WORK ITEM
Look through the data below and extract, unchanged, the lines from the one that contains "Open FileZilla from" to the one that contains "You are a computer-use agent. This", both included.

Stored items
☆ ☆ ☆ ☆ ☆ ☆ ☆

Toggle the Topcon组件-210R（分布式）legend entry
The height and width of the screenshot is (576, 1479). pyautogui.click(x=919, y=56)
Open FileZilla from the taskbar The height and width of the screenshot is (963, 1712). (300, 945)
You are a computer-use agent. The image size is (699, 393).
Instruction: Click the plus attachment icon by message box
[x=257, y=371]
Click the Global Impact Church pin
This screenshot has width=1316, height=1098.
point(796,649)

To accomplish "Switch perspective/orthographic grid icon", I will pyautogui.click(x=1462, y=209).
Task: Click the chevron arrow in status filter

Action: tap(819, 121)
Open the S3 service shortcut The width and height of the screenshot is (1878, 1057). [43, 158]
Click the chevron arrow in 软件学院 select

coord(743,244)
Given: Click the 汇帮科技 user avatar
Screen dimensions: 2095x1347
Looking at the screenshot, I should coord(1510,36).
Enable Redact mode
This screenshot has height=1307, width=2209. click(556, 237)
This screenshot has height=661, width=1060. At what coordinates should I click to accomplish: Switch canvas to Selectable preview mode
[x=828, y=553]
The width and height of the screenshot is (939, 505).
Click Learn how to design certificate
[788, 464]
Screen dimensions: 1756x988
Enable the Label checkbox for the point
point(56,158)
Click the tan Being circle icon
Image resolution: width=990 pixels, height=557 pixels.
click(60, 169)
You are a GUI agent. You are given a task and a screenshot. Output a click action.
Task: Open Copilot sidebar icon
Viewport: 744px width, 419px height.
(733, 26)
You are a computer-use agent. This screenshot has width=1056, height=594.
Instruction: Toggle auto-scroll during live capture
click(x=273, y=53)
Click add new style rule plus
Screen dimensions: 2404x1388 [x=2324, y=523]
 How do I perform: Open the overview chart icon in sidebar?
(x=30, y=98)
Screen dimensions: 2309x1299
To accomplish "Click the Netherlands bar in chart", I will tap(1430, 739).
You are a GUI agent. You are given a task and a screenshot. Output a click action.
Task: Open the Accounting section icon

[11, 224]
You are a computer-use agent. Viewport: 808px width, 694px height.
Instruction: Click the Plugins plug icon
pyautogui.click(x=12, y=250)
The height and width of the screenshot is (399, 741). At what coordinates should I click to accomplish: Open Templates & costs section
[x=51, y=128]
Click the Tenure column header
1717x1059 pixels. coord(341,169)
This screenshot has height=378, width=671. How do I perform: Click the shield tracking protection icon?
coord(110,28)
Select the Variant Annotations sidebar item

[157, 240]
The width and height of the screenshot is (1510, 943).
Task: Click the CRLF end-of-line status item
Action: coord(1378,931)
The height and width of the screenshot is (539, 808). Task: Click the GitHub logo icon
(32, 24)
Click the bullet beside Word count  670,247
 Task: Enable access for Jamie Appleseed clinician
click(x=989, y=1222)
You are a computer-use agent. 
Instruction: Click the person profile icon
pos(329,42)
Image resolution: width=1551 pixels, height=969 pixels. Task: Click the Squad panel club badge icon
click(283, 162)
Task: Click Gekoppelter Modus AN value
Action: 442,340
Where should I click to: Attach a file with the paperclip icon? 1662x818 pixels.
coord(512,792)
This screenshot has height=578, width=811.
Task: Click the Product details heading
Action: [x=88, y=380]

☆ ☆ ☆ ☆ ☆ ☆ ☆

RESPONSE AREA
Open FileZilla from the taskbar The height and width of the screenshot is (963, 1712). (300, 945)
You are a computer-use agent. The image size is (699, 393).
Instruction: Click the plus attachment icon by message box
[x=257, y=371]
Click the Global Impact Church pin
This screenshot has width=1316, height=1098.
point(796,649)

To accomplish "Switch perspective/orthographic grid icon", I will pyautogui.click(x=1462, y=209).
Task: Click the chevron arrow in status filter

Action: tap(819, 121)
Open the S3 service shortcut The width and height of the screenshot is (1878, 1057). [43, 158]
Click the chevron arrow in 软件学院 select

coord(743,244)
Given: Click the 汇帮科技 user avatar
Screen dimensions: 2095x1347
Looking at the screenshot, I should coord(1510,36).
Enable Redact mode
This screenshot has height=1307, width=2209. click(556, 237)
This screenshot has height=661, width=1060. At what coordinates should I click to accomplish: Switch canvas to Selectable preview mode
[x=828, y=553]
The width and height of the screenshot is (939, 505).
Click Learn how to design certificate
[788, 464]
Screen dimensions: 1756x988
Enable the Label checkbox for the point
point(56,158)
Click the tan Being circle icon
Image resolution: width=990 pixels, height=557 pixels.
click(60, 169)
You are a GUI agent. You are given a task and a screenshot. Output a click action.
Task: Open Copilot sidebar icon
Viewport: 744px width, 419px height.
(733, 26)
You are a computer-use agent. This screenshot has width=1056, height=594.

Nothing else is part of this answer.